**EXTRACT PROVIDED:**
■ ■ ■ ■
I guess this is universal but I'm using affymetrix arabidopsis ATH1
data in
my examples.
Most (all?) normalisations assume that the different samples are
similar, with
the majority of probesets not changing. So the question is what to do
when lots
of them are changing due to different tissues, timepoints or
treatments.
I guess it's obvious but I've noticed that if you normalise divergent
tissues
together with (GC)RMA then you get a lower correlation between
replicates than
if you normalise the 2 tissues separately.
Recently a large dataset has become available which in parallel offers
a chance
to see how different tissues compare using different normalisations
and also
(IMO) needs an appropriate normalisation to make it more useful to the
wider
community. The data set consists of c.200 chips, in triplicate
(biological - but
taken from the same batch of plants so not much variance) of many
different
plant tissues. The idea of this dataset is that for any given
transcript you can
see its expression pattern across all tissues, I guess similar
resources may
be developed for other organisms at some point (already?), and this
area may be
of growing interest in the future?
Firstly does anyone know of people working on this problem that I
could get in
contact with. Alternatively if anyone is interested in working on it
and wants
more details or to collaborate in some way then drop me a mail.
So, if not (or even if), then maybe someone can help me out with some
comments
or discussion on the following points.
What is known about the hybridisation behaviour of samples with less
transcripts
present? Are there any studies on this (not sure how you would do this
though).
■ ■ ■ ■
**RECORDS:**
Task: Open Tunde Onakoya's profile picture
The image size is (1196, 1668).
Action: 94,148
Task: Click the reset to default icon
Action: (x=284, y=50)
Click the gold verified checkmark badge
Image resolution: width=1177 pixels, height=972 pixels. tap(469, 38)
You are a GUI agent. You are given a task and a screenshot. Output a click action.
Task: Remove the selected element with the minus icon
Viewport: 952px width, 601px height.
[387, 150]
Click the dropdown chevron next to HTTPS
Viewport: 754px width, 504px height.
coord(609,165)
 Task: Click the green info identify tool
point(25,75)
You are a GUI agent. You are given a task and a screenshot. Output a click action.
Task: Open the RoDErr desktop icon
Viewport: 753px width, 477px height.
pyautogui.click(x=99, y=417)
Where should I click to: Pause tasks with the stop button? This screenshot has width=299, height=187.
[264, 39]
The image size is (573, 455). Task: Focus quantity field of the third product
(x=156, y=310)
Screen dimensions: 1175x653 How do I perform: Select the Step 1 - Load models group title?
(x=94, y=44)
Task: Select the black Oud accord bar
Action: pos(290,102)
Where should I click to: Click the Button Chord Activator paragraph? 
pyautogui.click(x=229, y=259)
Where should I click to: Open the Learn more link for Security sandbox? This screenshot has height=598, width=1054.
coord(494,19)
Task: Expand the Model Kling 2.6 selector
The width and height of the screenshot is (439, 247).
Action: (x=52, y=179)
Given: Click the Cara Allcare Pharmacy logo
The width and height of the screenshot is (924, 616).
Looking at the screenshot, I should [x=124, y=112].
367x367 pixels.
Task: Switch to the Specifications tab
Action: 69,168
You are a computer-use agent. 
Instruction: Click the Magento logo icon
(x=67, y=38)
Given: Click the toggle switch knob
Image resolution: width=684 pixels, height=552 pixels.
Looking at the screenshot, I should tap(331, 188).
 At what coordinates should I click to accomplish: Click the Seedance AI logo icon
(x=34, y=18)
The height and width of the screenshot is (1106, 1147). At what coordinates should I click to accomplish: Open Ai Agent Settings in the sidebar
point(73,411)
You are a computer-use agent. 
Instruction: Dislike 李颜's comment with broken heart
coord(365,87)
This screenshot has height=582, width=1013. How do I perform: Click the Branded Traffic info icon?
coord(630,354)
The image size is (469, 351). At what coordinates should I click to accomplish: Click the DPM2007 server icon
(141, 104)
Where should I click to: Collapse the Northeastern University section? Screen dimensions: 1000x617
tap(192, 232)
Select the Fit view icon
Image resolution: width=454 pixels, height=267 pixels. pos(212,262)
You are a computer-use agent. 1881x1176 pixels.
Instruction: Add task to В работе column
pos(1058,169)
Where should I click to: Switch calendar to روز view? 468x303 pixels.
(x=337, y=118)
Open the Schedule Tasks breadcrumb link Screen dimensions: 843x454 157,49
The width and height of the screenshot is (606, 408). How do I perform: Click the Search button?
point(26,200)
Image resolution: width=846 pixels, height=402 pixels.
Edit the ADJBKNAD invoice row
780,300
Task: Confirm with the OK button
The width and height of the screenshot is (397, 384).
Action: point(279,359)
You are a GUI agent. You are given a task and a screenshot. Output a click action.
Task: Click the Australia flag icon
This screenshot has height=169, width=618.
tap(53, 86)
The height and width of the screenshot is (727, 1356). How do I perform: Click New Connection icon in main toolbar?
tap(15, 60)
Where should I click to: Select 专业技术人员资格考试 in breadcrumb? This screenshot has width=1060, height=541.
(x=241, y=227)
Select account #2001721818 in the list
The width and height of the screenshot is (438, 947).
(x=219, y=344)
■ ■ ■ ■
**EXERCISE REQUIREMENTS:**
1 > According to the post on normalizing microarray data, what sources of difference can cause many probesets to change between samples? List all of them.
2 > In the post on normalizing microarray data, how many chips does the large dataset consist of?
3 > Carry on the post on normalizing microarray data from the point where it stops.

**OUTPUTS IN ORDER:**
1 > Different tissues, timepoints, and treatments.

2 > About 200 chips, in triplicate.

3 >
Has anyone tried to use the B2 oligo intensities in any way, is it
possible to
access them, and is its use consistent enough to be used in any useful
way to
control for hybridisation efficiency?
Has anyone normalised (even within MAS5) to a small number of control
genes on
affy arrays, if so how were they selected and how did it perform.
How much of the differences in the intensity distributions on
different arrays
is technical, interfering biological(RNA quality and quantity) versus
meaningful
differences in expression levels. Considering this, would distorting
(modifying?)
the distribution using quantile normalisation be worse than a simple
scaling
normalisation?(speculation is welcome as I guess this cannot actually
be answered)
What (off-the-shelf) normalistion would you recommend/think to be
best?
Finally, I guess it needs to be asked whether this is really a data
analysis
problem or a case of expecting data magic, and with so many unknown
factors (at
present) will this kind of study ever produce really useful data?